Un peu plus de trois mois après son arrivée aux commandes du Paris SG, Unai Emery est soumis à un premier examen de passage. Son style de jeu et ses choix sont parfois remis en question, mais, sur le plan comptable, le début de saison est plutôt maîtrisé, avec une 2e place provisoire en L1 (à 4 points de Nice) et une place de leader provisoire du groupe A de Ligue des Champions (à égalité avec Arsenal). Les progrès, eux, sont très sensibles depuis le début de l’exercice. En conférence de presse au Parc des Princes ce mardi, le Basque a toutefois défendu la progression de son équipe.

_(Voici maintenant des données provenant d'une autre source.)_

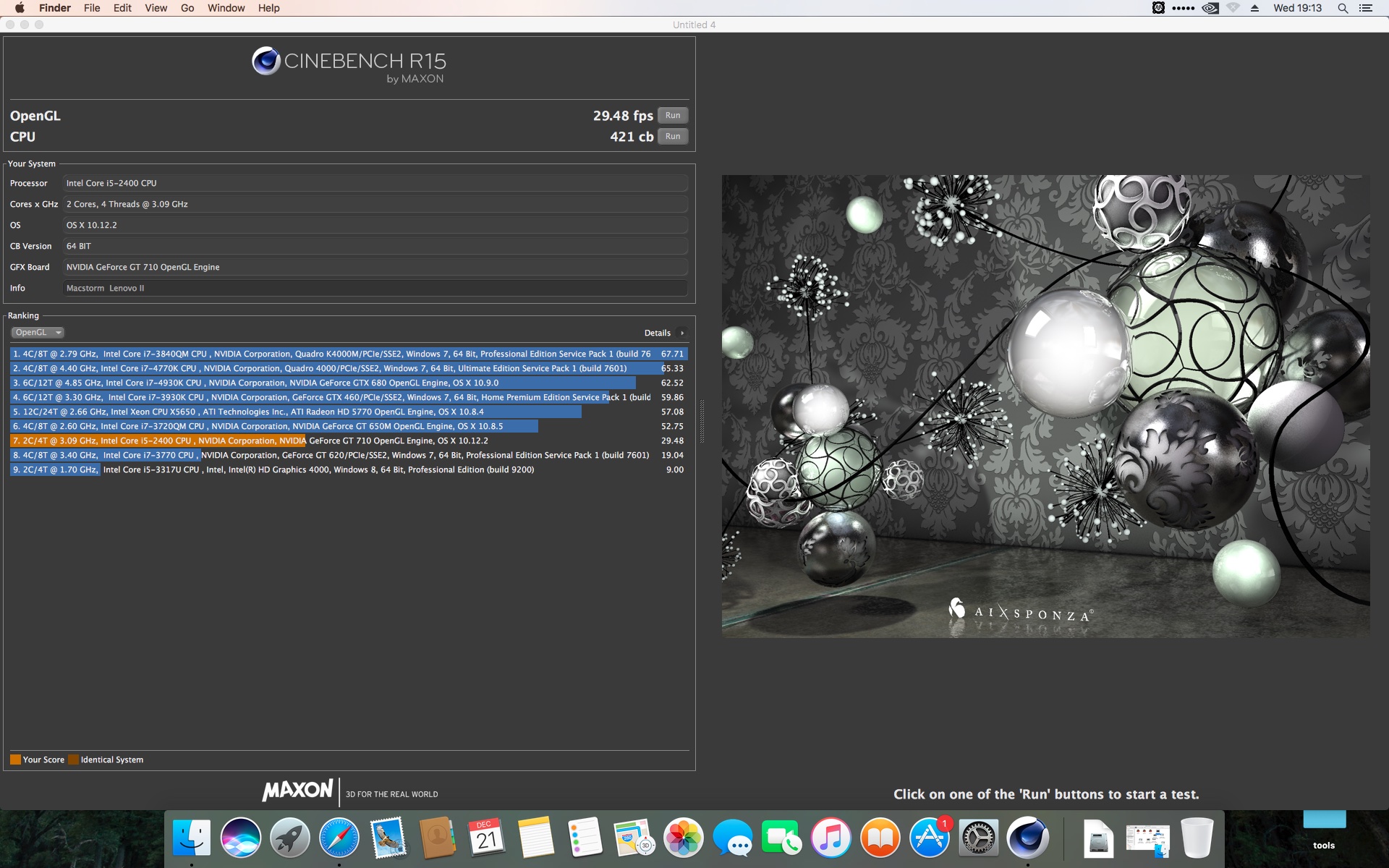1389x868 pixels.
Task: Open the OpenGL ranking dropdown
Action: point(38,333)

« Je vois que l’équipe travaille bien, avec l’intention de s’améliorer. Les joueurs sont à l’écoute. Ils sont motivés, ils veulent s’améliorer au quotidien », a-t-il lâché, illustrant son propos par un exemple récent et très concret. « Sur le terrain, sur le dernier match (à Nancy, victoire poussive 1-2) par exemple, nous aurions pu mieux jouer, mais l’équipe a été solidaire dans un match difficile, avec des joueurs impliqués en défense pour ramener la victoire. C’est le premier signe. L’implication et la motivation », a-t-il savouré.

L’exemple Edinson Cavani

Mais ce n’est pas tout. Le technicien espagnol considère aussi que ses ouailles se mettent progressivement à leur meilleur niveau, individuellement d’abord, ce qui rejaillira ensuite sur le collectif. « C’est une équipe avec beaucoup de joueurs de qualité, quand ils engrangent de la confiance, ils jouent mieux », a-t-il lancé, prenant là encore un exemple très précis pour appuyer sa démonstration : Edinson Cavani, critiqué en début de saison et aujourd’hui encensé pour ses statistiques impressionnantes (9 réalisations en 8 matches de L1, 3 en 2 rencontres de Ligue des Champions).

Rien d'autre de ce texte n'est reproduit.